Fig. 7. Cisplatin treatment enhances integrin-based cancer cell adhesion on stiff collagen 6 substrate.

a, b Representative confocal micrographs (a) and corresponding nuclear to cytoplasmic ratio (nuc:cyto; b) of YAP/TAZ (green) in cells on 2, 4.5, and 21 kPa collagen 6-functionalized polyacrylamide hydrogels (COL6-PAA) at 48 h; OVCAR4 n = 114/111/103 and OVCAR8 374/265/165 cells, respectively; Scale bar = 10 µm. c, d Charts depict positivity for EdU in untreated (c) and cleaved caspase3 in treated (cl-Casp3; d) cells on corresponding COL6-PAA at 24 h; see Supplementary Fig. 14c, d for representative micrographs. e–g Representative confocal micrographs of F-actin (phalloidin, white) and phosphorylated focal adhesion (pFAK, green) in cells on 21 kPa COL1 or COL6-PAA at 48 h. Charts show the number and peripheral localization of FAs in OVCAR4 (f n = 186/191 and 103/105) and in OVCAR8 (g n = 118/195 and not applicable (N/A)/103). Scale bar = 25 µm. h Chart depicts the F-actin anisotropy in cells on 21 kPa COL1 or COL6-PAA at 48 h; OVCAR4 n = 47/35, 18/30 and OVCAR8 n = 44/41, 46/27 cells, respectively. See Fig. 7e for representative micrographs. i Representative confocal micrographs of F-actin (phalloidin, white) in OVCAR8 on 21 kPa COL1 and COL6-PAA at 24 h; n = 25 cells. White arrows indicate protrusions. Scale bar = 10 µm. j Representative confocal micrographs of myosin light chain (pMLC, red) in OVCAR8 on 21 kPa COL1 and COL6-PAA at 24 h. Chart indicates pMLC staining intensity per area; n = 86/72 and 75/65 cells, respectively. Scale bar = 25 µm. Data represent mean ± SEM of biological replicates (n = 3 in b, d–j, n = 4 in c). One-way ANOVA with Tukey’s multiple comparison test (b, f, g, i, j, l); two-tailed Student’s t test (c, d, h). Box plots indicate median (middle line), 25th, 75th percentile (box), and 10th and 90th percentile (whiskers) as well as outliers (single points). Source data are provided as a Source data file.

Fig. 8. Collagen 6 confers relapse HGSC patient cells with cisplatin-induced adhesion and cisplatin resistance.
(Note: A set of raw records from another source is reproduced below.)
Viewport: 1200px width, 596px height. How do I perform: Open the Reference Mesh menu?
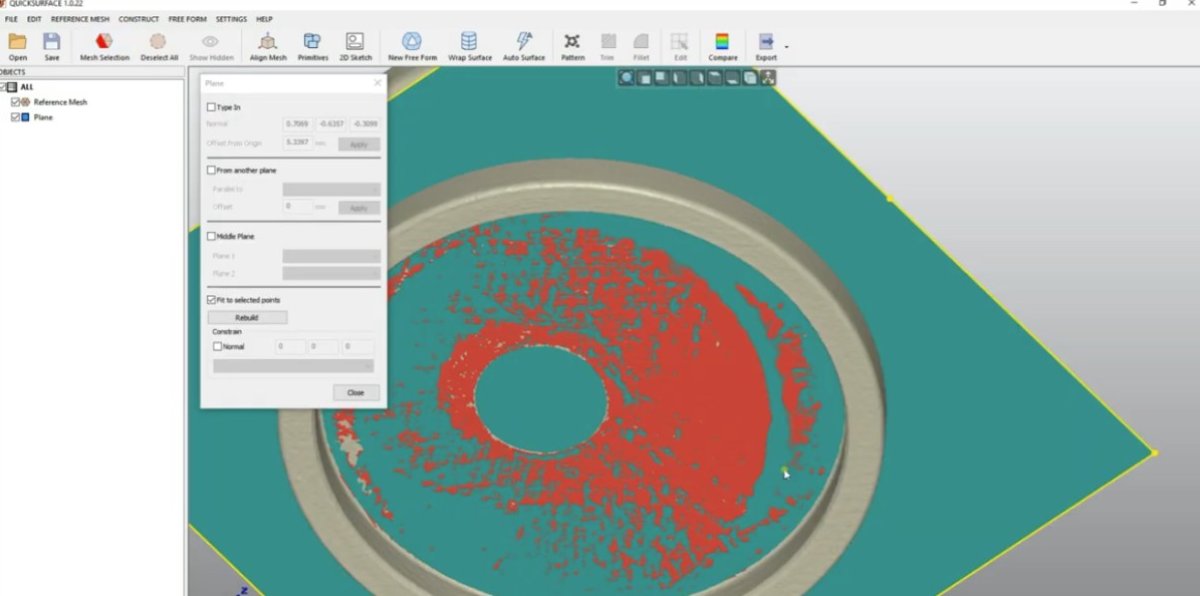80,18
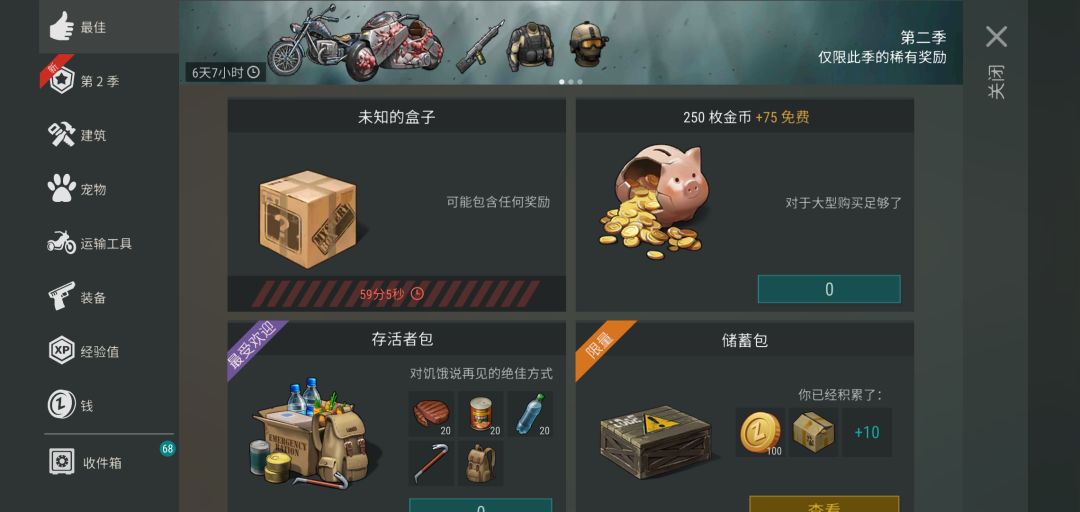Screen dimensions: 1080x512
Task: Close the shop with the X button
Action: point(996,37)
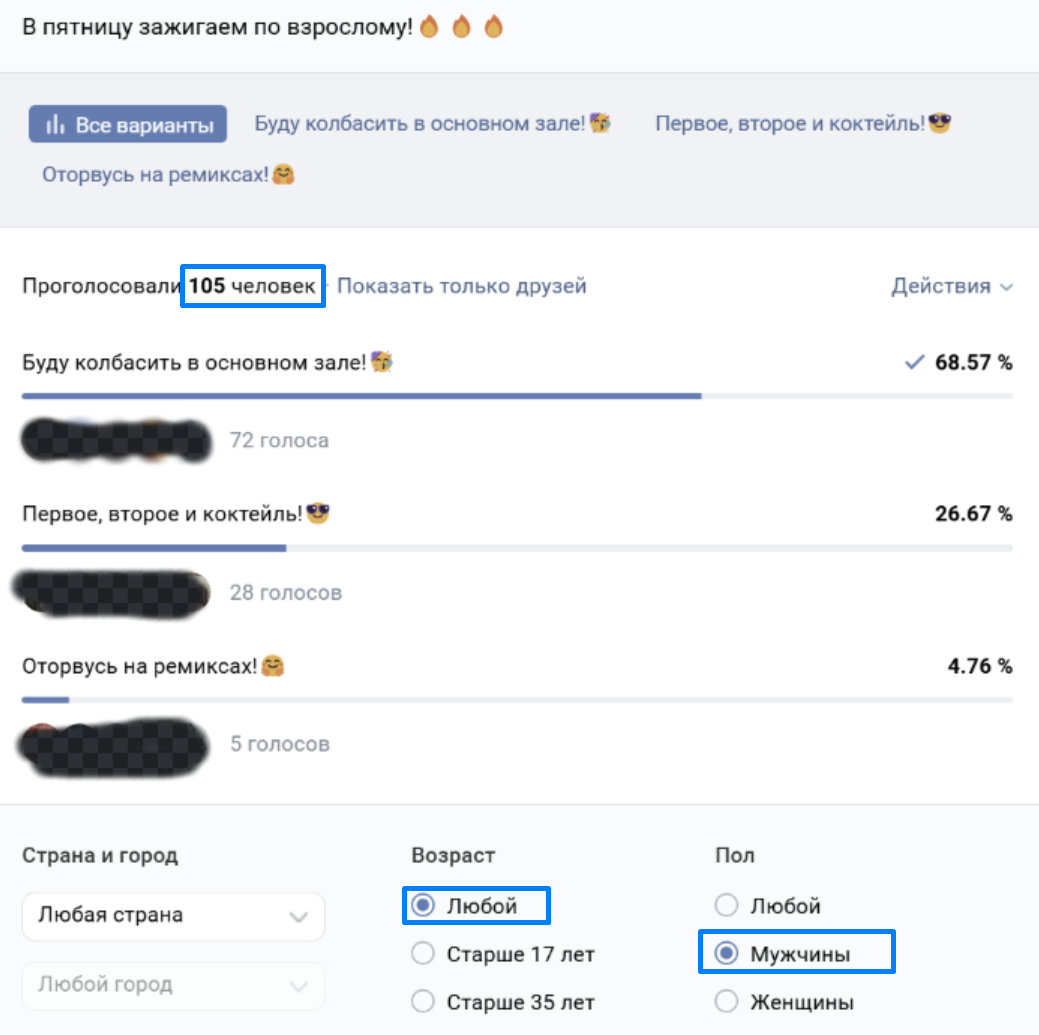Click the Все варианты button
Viewport: 1039px width, 1035px height.
point(128,125)
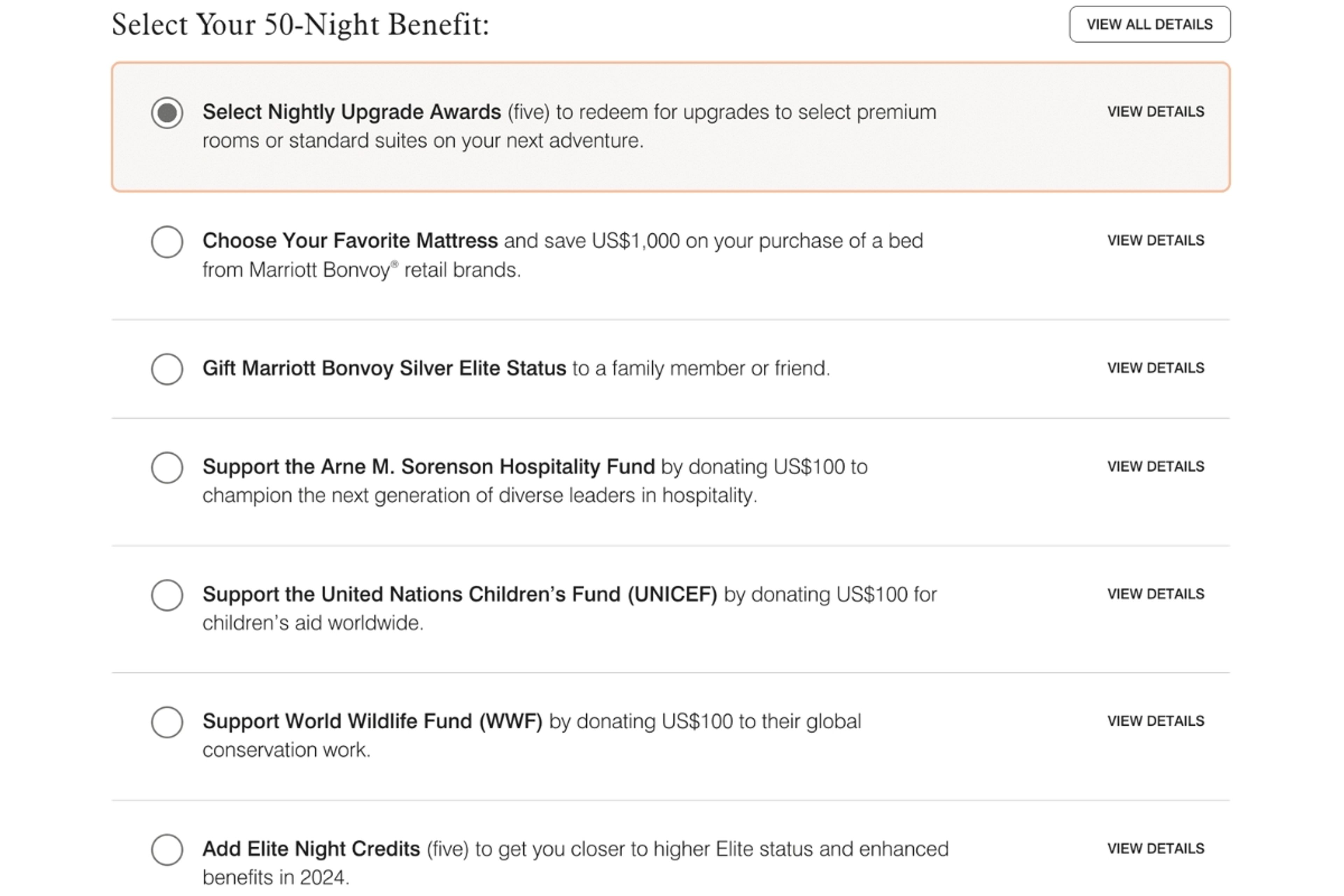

a–d Representative light micrographs of active β1 integrin (green) in EOC1120 patient ascites-derived cells collected pre-chemotherapy (p-HGSC) at primary debulking surgery (PDS) and at relapse (r-HGSC) stages and grown for 24 h on 3D collagen 1 (COL1) and COL6 before receiving NaCl (control) or 20 μM cisplatin for 48 h. Charts illustrate active β1 integrin intensity (a, b) and adhesion length (c, d); p-HGSC 205/255 and 180/289 cells, respectively; r-HGSC 349/360 and 343/311 cells, respectively, within n = 3 biological replicates. Scale bar (a, b) = 50 µm. e Schematic diagram of the experimental design and representative micrographs of p-HGSC organoids obtained from patient EOC1032 at interval debulking surgery after neoadjuvant chemotherapy treatment (NACT) and grown in 3D matrices for 5 days. Phase-contrast light micrograph and hematoxylin–eosin (H&E) staining depict organoid phenotype and morphology. Immunohistochemistry and immunofluorescence show PAX8 and cytokeratin 7 (CK7, green) positivity; n = 4 biological replicates. Scale bar = 25 µm. f–h Bar charts depict cellular ATP in EOC1120 (PDS) p-HGSC (pre-chemo)/r-HGSC (post-chemo) (f) and 3 unpaired p-HGSC (g pre-chemo, EOC1129, EOC50 from NACT, EOC198 from PDS) and r-HGSC (h post-chemo, EOC677 from NACT, EOC495 and EOC742 from PDS) organoids grown for a total of 7 days in 3D COL1 or COL1 + COL6 (50 µg/ml). Scatter plots illustrate cell viability after 72 h treatment with 0-40 µM cisplatin, which was determined by ATP measurement and is shown in reference to NaCl (control) per matrix; n = 3 biological replicates. Data represent mean ± SEM; two-tailed Student’s t test (a, b, f–h); one-way ANOVA with Tukey’s multiple comparison test (c, d). Box plots indicate median (middle line), 25th, 75th percentile (box), and 10th and 90th percentile (whiskers) as well as outliers (single points). Source data are provided as a Source data file.